US, twice bigger than both combined, had a $1.5 billion investment in Fintech while Asia droped to around half a billion. Overall global investment stands at $3.2 billion during Q1 2017.
Blockchain investment cooled down a bit, according to the report, but “interest continues to build” says KPMG’s Pulse of Fintech. The reason for a slight slowdown may be due to a new trend, RegTech, which is gaining traction.
Regulatory Technology, or RegTech, is the smartification of compliance processes, low level legal administrative duties and potentially contracts through a combination of technologies such as ethereum’s smart contracts, data analytics, algorithms, and other tech fields, to, in effect, automate the processes and make them dynamic.
It is very much at an embryonic stage, requiring plenty of initial investment and resources, but the potential cost savings and efficiency increases are likely to be considerable, thus gaining some traction.
Another somewhat related field is InsurTech or insurance technology, which uses the same basic process of combining blockchain technology, data analytics, algorithms, etc, to automate many of the processes while reducing fraud.
According to KPMG, investment in insurtech slowed down slightly to $243 million after strong growth in 2016, but the slowdown is not expected to last as pressure is increasing for insurance companies to embrace insurtech, says KPMG.
The key trend to watch is artificial intelligence, according to the report, which is a catch-all term that includes smart data, predictive analytics, blockchain, sensors, cloud computing, etc. Another trend is Europe’s open banking and API offerings.
In this specific regard, Britain in particular has made strides, with UK’s Payments regulator ordering banks to open their data some months ago.
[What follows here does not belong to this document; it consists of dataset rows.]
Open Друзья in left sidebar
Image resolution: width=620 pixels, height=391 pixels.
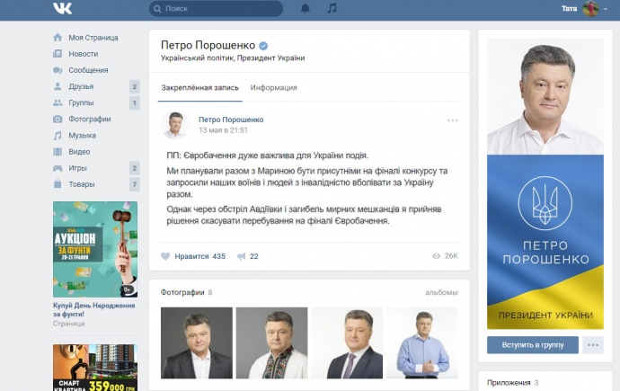tap(81, 86)
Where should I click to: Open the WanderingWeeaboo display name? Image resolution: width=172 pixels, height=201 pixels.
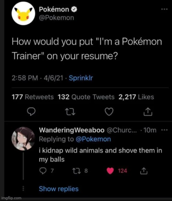(x=72, y=130)
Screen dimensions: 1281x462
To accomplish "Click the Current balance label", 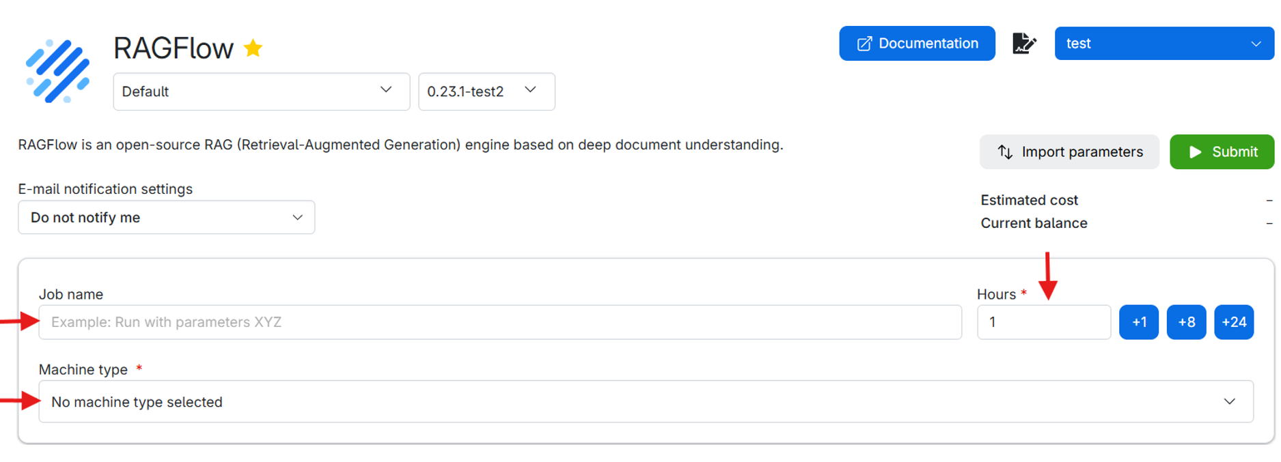I will tap(1034, 223).
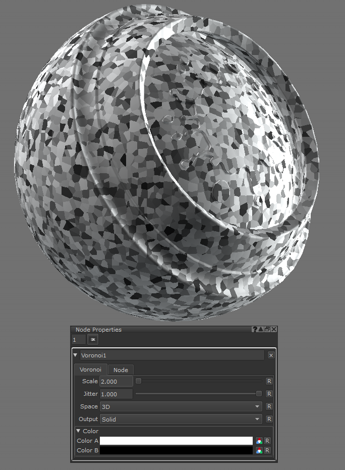Select the Voronoi tab
This screenshot has width=345, height=470.
(x=91, y=370)
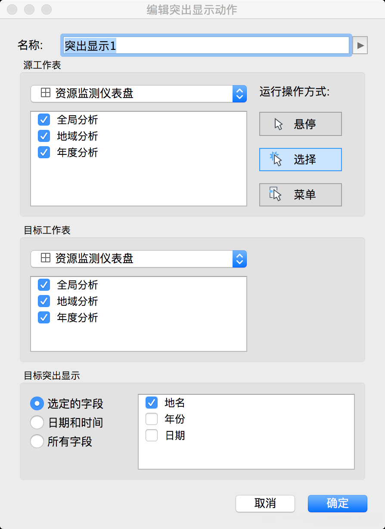Uncheck 地域分析 in the target worksheet list
The image size is (385, 529).
coord(43,301)
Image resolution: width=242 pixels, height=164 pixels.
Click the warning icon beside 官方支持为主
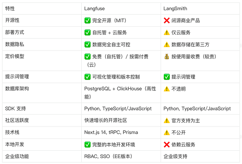(x=167, y=121)
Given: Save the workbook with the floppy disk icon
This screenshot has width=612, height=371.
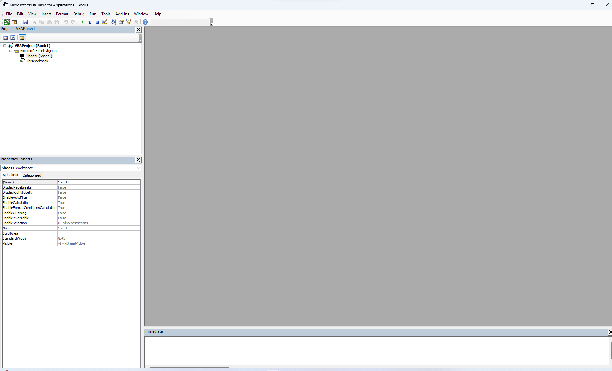Looking at the screenshot, I should (25, 22).
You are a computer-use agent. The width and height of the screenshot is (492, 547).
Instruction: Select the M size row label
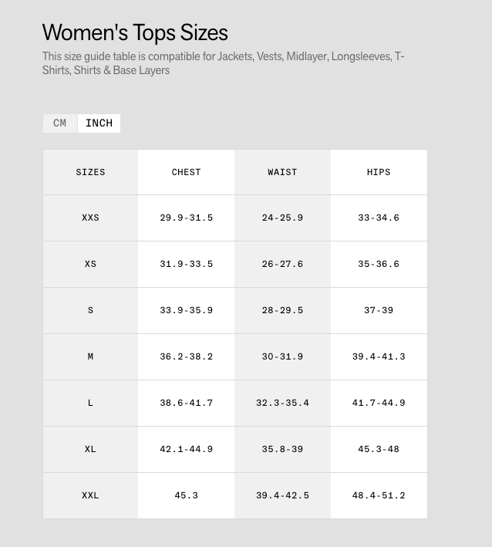(90, 356)
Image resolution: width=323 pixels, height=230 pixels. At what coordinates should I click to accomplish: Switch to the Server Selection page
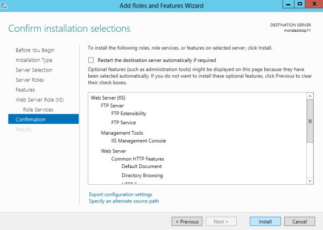click(34, 70)
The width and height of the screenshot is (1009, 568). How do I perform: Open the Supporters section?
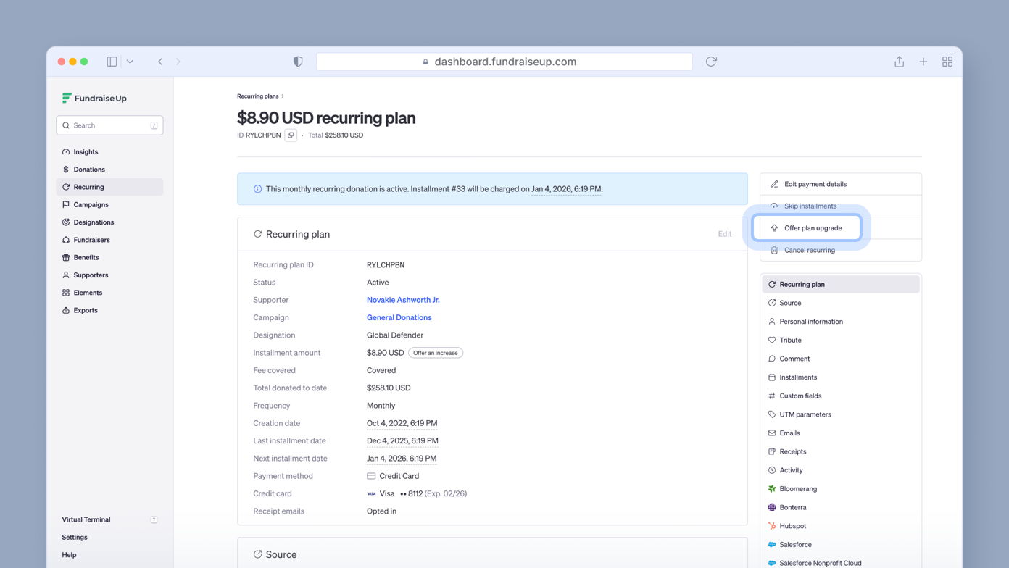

This will likely benefit new entrants and smaller companies while potentially opening the way for innovative banking methods.
The key insight here, however, may be that UK’s all embrace of fintech through an innovative regulatory approach which includes a sandbox may be paying off, attracting investment while driving forward this space, potentially leading to the boom Europe is now seeing in fintech investment.
Asia, which includes China, on the other hand, has cooled down to around half a billion while America still keeps talking about “responsible” innovation while seemingly showing no responsibility at all in its regulatory approach.